Is it time to bag, rubbish bags?
A user pays approach for rubbish bags could be on the cards for urban residents of MatamataPiako.
The proposed changes were part of the Matamata-Piako District Council’s community consultation plan, ‘‘Love your district, reduce your waste’’ and as part of The Right Debate, which it planned to discuss at its meeting this week.
The plan sought feedback on the 10 initiatives to reduce waste going into landfill.
Fliers were handed out with rubbish bags earlier this year and council received 87 survey responses.

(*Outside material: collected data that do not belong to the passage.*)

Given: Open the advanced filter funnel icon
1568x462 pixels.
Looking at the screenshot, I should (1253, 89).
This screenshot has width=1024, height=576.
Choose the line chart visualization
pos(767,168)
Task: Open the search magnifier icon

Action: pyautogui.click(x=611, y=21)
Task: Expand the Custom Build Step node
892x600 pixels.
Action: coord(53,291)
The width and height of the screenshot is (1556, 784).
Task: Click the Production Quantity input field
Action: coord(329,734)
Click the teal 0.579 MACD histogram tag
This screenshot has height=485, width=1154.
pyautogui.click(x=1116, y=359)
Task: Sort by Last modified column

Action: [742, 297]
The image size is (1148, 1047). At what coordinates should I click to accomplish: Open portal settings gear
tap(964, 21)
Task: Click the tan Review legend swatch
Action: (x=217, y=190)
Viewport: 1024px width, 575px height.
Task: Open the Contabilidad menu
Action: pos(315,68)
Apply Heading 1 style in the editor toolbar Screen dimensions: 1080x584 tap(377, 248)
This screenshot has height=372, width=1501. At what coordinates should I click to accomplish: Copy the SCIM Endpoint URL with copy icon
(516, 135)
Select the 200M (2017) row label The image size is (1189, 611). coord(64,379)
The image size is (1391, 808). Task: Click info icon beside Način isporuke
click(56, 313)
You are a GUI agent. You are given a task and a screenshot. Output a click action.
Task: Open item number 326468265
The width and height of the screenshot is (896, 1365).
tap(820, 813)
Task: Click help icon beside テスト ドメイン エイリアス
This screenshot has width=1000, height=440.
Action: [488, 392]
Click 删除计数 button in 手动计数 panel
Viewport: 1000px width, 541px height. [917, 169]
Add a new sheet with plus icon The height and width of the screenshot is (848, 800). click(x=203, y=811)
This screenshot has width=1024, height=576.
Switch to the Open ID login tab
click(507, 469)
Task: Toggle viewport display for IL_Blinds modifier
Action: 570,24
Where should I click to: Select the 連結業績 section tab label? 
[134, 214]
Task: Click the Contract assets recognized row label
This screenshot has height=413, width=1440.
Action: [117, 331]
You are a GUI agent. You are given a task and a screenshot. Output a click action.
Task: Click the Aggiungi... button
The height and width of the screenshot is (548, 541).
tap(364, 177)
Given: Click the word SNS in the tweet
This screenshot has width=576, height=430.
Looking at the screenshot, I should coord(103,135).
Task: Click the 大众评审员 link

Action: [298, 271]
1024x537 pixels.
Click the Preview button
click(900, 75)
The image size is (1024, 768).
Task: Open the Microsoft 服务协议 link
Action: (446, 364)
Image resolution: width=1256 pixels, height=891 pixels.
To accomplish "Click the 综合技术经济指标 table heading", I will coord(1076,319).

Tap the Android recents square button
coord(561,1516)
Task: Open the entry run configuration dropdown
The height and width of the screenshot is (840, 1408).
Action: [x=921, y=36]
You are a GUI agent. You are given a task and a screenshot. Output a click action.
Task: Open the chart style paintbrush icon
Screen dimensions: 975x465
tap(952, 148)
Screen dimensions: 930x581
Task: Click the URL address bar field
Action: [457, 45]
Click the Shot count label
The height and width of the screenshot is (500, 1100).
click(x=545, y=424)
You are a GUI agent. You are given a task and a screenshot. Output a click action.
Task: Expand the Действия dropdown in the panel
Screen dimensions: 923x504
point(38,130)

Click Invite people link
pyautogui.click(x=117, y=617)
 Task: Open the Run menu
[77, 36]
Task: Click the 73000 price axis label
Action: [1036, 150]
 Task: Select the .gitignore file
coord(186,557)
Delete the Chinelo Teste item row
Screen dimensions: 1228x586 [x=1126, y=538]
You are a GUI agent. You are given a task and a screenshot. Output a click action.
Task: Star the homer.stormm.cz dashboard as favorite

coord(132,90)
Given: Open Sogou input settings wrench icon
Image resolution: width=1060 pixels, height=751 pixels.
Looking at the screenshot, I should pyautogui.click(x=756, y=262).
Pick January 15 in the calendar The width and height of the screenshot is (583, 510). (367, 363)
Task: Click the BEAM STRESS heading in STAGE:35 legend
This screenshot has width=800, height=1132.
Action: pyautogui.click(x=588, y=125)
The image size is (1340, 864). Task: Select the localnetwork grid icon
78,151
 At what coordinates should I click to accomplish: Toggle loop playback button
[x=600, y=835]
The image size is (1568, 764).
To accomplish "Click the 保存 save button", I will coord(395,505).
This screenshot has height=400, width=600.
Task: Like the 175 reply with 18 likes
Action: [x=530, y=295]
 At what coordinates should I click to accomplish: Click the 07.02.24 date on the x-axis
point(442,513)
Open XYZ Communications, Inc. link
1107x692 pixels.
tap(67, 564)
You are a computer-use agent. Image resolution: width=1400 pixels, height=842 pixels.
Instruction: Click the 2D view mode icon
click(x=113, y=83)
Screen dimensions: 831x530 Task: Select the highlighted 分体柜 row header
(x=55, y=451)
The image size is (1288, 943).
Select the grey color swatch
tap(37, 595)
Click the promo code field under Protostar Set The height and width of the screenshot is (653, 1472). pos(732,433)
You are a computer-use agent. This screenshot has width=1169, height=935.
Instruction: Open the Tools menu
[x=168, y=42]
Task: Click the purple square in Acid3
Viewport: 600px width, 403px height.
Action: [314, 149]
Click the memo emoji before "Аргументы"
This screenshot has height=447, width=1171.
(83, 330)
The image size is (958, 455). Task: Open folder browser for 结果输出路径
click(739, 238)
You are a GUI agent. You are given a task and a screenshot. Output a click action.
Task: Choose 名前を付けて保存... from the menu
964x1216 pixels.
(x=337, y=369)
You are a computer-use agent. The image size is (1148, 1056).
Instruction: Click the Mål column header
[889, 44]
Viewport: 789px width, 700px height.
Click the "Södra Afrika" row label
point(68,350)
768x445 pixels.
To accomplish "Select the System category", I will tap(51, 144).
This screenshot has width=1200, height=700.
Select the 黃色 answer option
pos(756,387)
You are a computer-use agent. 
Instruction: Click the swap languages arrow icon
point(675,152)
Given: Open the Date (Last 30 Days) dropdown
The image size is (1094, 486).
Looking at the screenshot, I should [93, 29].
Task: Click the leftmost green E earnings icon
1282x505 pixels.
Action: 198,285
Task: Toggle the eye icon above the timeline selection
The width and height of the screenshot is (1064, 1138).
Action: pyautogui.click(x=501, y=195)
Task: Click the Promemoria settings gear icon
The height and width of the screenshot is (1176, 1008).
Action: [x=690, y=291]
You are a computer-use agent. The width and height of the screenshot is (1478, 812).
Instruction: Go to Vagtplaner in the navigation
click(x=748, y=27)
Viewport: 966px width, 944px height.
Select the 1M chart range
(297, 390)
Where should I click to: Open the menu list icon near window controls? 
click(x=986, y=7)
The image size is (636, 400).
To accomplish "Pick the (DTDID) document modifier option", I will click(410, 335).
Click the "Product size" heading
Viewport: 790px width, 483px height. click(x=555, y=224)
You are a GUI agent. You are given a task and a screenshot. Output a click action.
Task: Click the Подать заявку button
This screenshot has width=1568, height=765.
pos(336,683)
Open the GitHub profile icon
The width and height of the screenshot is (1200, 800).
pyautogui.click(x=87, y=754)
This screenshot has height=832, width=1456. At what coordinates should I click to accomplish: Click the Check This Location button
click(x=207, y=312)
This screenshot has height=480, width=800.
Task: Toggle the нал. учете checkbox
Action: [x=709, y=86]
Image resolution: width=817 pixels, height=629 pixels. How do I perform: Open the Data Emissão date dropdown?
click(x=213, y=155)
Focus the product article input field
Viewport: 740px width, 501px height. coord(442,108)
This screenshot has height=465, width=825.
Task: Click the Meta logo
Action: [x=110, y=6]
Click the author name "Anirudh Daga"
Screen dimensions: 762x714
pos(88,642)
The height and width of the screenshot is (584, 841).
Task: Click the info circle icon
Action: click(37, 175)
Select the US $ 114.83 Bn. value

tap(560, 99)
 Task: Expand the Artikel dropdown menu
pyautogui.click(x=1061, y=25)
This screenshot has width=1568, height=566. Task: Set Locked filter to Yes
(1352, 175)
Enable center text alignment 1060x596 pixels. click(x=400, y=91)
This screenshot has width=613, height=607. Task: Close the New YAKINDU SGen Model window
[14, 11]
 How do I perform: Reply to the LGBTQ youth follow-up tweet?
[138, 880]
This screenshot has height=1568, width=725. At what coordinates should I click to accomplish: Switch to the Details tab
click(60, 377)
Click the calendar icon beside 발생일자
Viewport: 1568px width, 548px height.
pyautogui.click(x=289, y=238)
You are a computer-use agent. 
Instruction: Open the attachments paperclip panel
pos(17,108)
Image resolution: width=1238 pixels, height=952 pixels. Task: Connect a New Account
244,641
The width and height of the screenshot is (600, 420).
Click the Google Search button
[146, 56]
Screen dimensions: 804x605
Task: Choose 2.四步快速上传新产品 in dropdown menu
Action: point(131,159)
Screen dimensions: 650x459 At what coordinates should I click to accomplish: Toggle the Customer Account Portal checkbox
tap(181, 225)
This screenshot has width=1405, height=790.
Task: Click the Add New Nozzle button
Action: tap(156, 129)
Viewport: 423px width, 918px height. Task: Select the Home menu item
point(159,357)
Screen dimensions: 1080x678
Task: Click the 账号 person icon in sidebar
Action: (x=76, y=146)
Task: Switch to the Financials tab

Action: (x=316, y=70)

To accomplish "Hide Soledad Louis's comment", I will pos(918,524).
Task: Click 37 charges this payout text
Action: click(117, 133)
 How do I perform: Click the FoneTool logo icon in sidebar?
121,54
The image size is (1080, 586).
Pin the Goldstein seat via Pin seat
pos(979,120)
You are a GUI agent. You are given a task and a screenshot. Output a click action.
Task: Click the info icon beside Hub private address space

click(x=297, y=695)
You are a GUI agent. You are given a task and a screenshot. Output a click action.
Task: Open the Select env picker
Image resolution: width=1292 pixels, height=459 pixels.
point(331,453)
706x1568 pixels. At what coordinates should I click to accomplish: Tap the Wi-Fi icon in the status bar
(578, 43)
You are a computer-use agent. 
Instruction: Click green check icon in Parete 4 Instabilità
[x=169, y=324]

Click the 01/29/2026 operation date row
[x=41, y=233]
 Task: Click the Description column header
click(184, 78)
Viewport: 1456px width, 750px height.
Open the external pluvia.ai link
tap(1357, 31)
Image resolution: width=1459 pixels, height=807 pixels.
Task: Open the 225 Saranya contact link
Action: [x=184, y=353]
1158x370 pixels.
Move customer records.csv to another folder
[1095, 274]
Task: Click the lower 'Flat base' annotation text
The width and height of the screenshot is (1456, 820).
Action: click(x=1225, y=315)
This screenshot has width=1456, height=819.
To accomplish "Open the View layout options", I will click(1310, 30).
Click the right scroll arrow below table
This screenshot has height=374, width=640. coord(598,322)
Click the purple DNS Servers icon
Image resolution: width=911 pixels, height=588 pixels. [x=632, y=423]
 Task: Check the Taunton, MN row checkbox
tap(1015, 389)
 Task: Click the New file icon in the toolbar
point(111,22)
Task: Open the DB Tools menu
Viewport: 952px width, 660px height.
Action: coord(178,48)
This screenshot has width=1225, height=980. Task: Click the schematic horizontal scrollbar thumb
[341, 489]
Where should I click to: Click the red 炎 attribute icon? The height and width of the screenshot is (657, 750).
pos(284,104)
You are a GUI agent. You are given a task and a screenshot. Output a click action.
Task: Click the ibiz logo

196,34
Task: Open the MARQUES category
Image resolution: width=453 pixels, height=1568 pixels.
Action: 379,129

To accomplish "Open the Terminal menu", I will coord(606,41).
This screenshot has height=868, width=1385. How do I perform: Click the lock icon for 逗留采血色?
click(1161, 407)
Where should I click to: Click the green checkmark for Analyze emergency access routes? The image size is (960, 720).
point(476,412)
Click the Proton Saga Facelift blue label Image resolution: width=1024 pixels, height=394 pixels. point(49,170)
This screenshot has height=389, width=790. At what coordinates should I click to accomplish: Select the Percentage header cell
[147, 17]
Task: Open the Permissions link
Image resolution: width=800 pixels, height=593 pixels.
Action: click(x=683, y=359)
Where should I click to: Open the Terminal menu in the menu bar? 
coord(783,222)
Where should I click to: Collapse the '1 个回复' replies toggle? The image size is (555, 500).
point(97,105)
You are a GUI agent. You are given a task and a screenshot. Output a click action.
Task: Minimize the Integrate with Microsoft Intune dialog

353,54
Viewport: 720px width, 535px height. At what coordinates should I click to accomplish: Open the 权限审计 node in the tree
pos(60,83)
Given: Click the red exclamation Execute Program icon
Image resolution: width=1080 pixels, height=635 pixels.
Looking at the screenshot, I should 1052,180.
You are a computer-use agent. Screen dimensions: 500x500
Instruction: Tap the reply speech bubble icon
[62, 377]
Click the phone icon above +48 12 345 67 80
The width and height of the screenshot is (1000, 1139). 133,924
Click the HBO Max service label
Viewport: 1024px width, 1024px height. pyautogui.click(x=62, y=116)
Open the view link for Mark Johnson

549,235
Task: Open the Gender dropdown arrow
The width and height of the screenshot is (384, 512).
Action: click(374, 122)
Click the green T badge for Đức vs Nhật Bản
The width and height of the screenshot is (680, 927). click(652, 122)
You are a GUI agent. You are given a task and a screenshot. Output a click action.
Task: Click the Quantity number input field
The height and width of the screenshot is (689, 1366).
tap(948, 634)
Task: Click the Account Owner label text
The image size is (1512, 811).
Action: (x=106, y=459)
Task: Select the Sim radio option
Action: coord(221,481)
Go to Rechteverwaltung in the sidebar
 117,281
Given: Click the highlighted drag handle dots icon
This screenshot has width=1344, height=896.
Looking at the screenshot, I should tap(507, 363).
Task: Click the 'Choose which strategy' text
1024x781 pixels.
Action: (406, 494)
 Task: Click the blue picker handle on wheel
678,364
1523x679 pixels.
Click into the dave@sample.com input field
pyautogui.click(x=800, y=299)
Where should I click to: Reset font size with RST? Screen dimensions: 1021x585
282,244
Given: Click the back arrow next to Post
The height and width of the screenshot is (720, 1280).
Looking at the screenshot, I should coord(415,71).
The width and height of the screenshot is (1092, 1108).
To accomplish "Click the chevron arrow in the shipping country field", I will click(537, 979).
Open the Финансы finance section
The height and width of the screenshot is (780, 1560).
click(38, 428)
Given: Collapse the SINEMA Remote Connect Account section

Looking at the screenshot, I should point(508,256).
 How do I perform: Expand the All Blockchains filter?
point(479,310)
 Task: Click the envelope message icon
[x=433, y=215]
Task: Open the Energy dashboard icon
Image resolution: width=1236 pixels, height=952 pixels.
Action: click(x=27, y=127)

Thirty-four responders supported a change to the rubbish bag system, with 45 per cent considering the initiative important.
Currently, ratepayers pay a targeted rate for waste and recycling collection. It included a 60 litre council rubbish bag and recycling bin weekly.
The targeted rate was $153.08 in the 2017/18 financial year.
Proposed changes included the removal of the voucher for 52 rubbish bags, but keeping the same waste collection service. It meant urban residents would need to purchase rubbish bags from a retailer, but at a fixed price set by council.
The council would reduce the rates for waste from $153 to $29.
The cost of 52 bags at $2 each and residual price of $29 would total $133 per year.
The report suggested advantages such as residents only paying per use, council monitoring waste disposal and encouraging reduced waste per household while the disadvantages included the cost of bags no longer being covered by rates and tenants facing cost increases if landlords fail to pass the savings on.
The changes would align Matamata-Piako with ThamesCoromadel and Hauraki district councils, which currently use a similar system.
The Right Debate initiative was adopted from the Joint Waste Minimisation and Minimisation Plan.
Of the 87 survey responses to the consultation, 24 were from Matamata, 33 from Morrinsville and 18 from Te Aroha. Twelve responders did not state location.
Other initiatives in The Right Debate included encouraging the development of a resource recycling centre, waste minimisation grant supporting ‘‘on the ground’’ waste minimisation projects and more visibility to the Love Food, Hate Waste campaign.
Matamata-Piako Council may remove council bags from rates, instead adopting a user pays system.